DEFINITION OF COMMENCING CONSTRUCTION: With the new statutory scheme, the bill’s authors realized the importance of clearly defining the point at which construction commences. The bill provides that construction commences when the person constructing or installing the facility has obtained all necessary preliminary approvals and has begun continuous on-site modification, construction, installation, or other activity leading to certification of the credit. Special rules apply for delays caused by matters beyond the owner’s control. The applicant bears the burden of proving that construction has commenced.
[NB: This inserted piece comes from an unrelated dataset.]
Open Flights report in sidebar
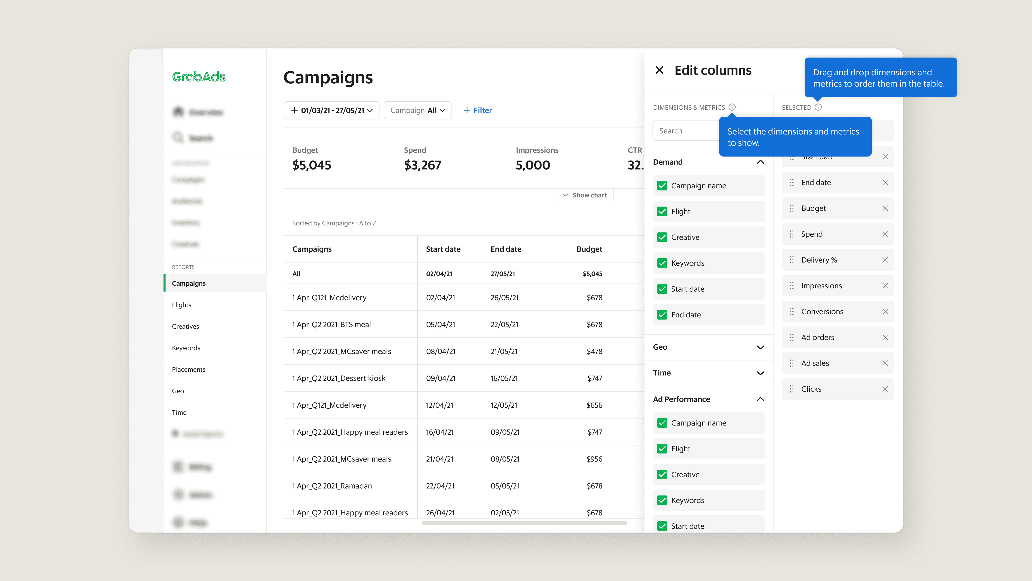The width and height of the screenshot is (1032, 581). pyautogui.click(x=181, y=305)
CARRY-FORWARD EXTENDED FOR EXISTING CREDITS: Forcredits that are unexpired as of the tax year beginning in 2001, the bill extends the regular three-year carry-forward period by an additional three years.
ENVIRONMENTAL CRIMES: The bill denies the credit for any tax year during which the taxpayer is convicted of a facility-related felony pursuant to state environmental statutes. The denial continues for the four years following the year of conviction. For purposes of determining the amount of credit that may be claimed after the denial period, the taxpayer is deemed to have used the credit during the period of denial.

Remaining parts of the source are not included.